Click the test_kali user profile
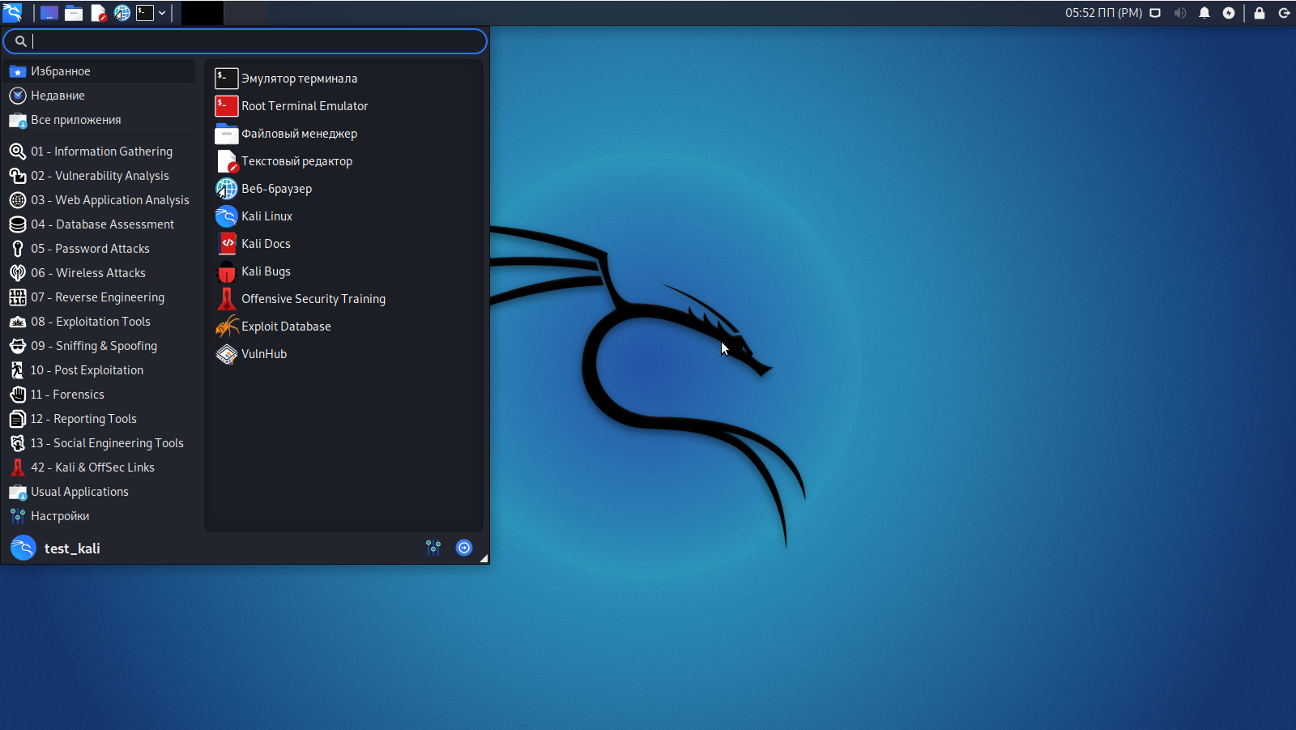Image resolution: width=1296 pixels, height=730 pixels. pyautogui.click(x=72, y=548)
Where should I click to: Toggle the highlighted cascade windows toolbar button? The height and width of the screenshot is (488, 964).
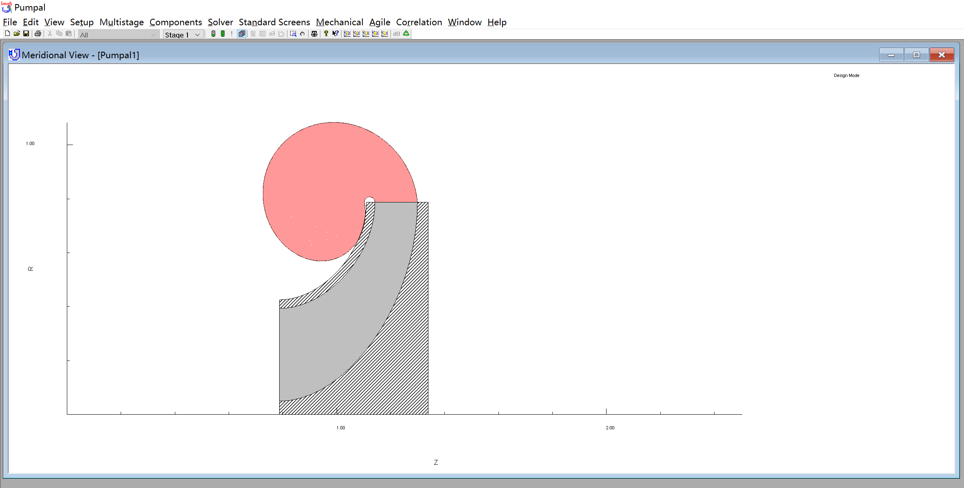tap(242, 34)
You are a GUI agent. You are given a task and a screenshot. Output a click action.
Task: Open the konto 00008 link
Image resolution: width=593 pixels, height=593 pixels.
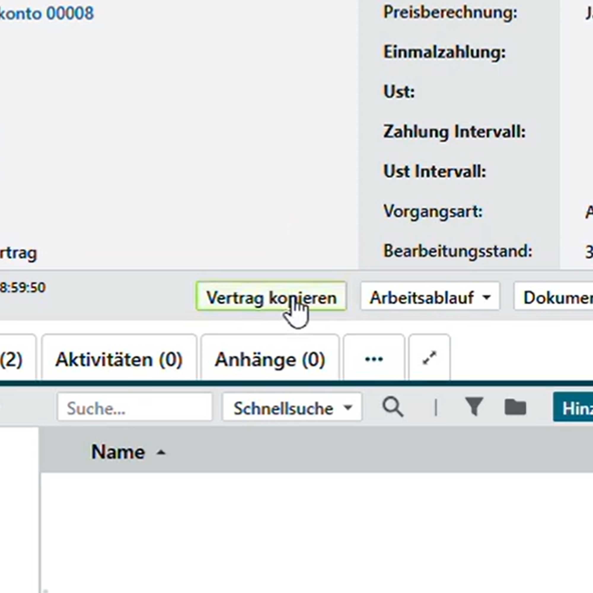click(x=46, y=13)
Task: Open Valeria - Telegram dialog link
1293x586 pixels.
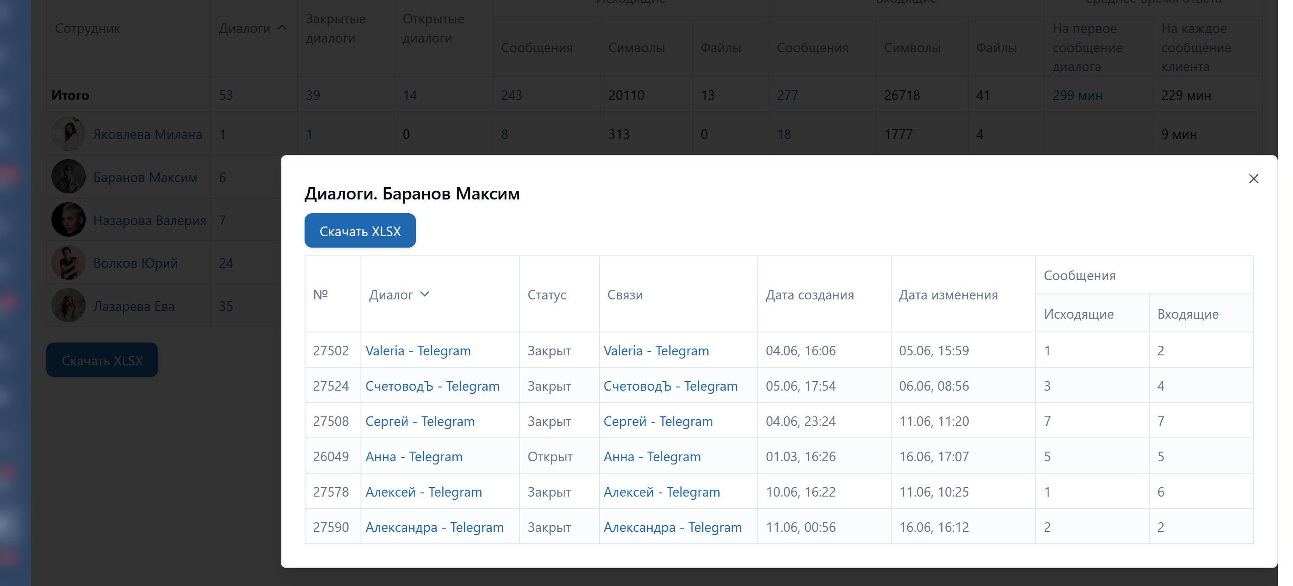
====================
**Try it:** Your copy of the listing should match it exactly, apart from the pictures, which are left out.

**Output for this exercise:**
Click the test_kali user profile
Image resolution: width=1296 pixels, height=730 pixels. pyautogui.click(x=72, y=548)
Where should I click to: Toggle the highlighted cascade windows toolbar button? The height and width of the screenshot is (488, 964).
tap(242, 34)
You are a GUI agent. You are given a task and a screenshot. Output a click action.
Task: Open the konto 00008 link
Image resolution: width=593 pixels, height=593 pixels.
click(x=46, y=13)
Task: Open Valeria - Telegram dialog link
1293x586 pixels.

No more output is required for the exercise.